8 April, 2013
- 3/4 cup of shortening
- 2 1/4 cups of sifted all-purpose flour
- 1/2 teaspoon of salt
- 1/2 lb of chopped or minced lamb or beef
- 3 tablespoons of roasted pine nuts
- 1 small onion, minced
- 1/2 teaspooon of salt
- 1/4 teaspoon of pepper
- 2 or 3 sprigs of parsley, chopped
- 2 tablespoons of water, milk or stock
- Fat for deep frying
Melt the shortening and mix with the flour and salt. Add sufficient water to make a dough, Knead the dough until it is manageable, then spread it on a floured pastry board, and roll out to 1/8th inch thickness. Cut in rounds with a 3-inch cookie cutter.
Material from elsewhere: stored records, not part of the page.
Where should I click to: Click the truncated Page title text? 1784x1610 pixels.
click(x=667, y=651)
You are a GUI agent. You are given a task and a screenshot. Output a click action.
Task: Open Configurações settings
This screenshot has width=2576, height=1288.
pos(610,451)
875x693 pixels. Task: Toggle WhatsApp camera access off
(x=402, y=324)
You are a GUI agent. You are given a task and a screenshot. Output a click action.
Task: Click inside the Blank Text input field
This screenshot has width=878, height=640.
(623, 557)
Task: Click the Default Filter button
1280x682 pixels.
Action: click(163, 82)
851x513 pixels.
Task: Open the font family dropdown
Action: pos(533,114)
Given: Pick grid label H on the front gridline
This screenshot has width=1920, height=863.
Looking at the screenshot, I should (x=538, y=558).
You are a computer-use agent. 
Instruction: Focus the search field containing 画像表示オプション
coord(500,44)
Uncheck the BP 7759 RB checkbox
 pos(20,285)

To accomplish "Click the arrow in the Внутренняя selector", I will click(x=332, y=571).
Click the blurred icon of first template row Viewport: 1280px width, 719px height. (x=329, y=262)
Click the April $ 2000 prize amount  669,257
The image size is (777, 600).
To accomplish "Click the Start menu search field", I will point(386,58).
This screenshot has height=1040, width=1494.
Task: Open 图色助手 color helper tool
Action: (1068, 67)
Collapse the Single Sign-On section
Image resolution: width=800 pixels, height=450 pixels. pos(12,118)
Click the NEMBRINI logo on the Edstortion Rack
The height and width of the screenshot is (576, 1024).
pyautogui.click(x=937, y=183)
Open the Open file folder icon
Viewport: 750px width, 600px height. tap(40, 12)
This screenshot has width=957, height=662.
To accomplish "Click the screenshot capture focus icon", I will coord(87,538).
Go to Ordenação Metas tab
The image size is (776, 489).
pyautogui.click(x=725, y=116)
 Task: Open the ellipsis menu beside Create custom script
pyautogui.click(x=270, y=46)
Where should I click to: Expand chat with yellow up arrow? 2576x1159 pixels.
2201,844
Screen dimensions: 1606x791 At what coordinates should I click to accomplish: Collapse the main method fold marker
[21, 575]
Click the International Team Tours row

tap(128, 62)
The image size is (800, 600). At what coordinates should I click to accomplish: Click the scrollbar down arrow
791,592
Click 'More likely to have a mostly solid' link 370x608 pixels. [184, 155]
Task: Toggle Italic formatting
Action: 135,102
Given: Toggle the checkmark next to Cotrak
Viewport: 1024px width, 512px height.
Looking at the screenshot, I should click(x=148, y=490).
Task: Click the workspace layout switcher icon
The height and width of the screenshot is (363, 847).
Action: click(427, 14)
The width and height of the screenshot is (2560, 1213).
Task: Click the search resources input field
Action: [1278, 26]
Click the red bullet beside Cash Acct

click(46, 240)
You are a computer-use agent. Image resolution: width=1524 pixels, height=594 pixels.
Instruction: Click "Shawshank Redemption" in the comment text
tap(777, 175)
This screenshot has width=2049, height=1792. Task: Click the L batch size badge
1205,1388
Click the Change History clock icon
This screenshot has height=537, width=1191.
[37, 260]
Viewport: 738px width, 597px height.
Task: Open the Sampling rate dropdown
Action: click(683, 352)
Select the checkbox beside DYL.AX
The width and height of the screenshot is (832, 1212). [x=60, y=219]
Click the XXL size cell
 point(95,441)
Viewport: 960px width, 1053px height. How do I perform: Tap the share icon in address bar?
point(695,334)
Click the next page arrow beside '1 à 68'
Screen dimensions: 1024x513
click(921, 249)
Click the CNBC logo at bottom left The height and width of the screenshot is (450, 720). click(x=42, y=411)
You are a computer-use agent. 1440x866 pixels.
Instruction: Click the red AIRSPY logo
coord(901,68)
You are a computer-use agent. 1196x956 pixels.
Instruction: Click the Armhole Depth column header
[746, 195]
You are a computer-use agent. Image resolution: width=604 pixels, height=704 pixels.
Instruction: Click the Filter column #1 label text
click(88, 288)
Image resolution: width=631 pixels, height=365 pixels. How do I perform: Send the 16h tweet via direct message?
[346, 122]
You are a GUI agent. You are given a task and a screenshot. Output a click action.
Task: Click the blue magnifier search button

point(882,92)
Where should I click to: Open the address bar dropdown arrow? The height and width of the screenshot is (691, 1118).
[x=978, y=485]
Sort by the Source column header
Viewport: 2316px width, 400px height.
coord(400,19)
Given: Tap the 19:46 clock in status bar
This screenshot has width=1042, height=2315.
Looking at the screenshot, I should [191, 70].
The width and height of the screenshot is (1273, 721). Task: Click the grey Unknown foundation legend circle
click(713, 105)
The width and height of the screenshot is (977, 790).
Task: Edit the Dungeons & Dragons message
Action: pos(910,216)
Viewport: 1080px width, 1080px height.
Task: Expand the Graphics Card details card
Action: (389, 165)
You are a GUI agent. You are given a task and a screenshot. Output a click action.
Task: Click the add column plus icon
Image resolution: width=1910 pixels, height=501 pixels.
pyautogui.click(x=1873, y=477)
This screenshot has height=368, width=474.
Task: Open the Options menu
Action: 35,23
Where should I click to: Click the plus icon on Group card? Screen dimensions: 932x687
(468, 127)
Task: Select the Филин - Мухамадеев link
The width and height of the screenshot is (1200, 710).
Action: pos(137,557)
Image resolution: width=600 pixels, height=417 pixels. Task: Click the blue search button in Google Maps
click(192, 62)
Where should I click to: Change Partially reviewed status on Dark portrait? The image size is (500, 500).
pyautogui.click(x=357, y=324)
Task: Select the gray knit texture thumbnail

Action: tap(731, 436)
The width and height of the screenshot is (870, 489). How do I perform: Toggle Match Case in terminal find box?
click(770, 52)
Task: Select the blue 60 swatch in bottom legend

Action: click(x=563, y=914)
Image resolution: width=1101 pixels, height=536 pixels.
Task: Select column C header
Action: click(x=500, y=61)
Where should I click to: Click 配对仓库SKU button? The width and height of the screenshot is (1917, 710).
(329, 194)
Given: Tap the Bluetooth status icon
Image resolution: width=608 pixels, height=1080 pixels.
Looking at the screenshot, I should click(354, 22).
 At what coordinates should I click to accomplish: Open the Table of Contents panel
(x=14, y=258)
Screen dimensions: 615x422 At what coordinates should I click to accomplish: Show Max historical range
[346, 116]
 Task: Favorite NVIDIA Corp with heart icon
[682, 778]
Mix the meat, nuts, onions, seasonings, and parsley; moisten with the liquid. Place a spoonful of the stuffing on 1/2 inch of each circle; turn the other half over and press the edges together. Prick the tops with a fork. Fry in deep hot fat until light brown 4-6 minutes. Serve hot. Yield: 8 or more servings.
Variation: The stuffed patties may be baked in a preheated hot oven, 450F, 15-20 minutes. Brush with milk or melted fat for better browning. (Too long baking toughens them.) Serve hot or cold with soups or salads.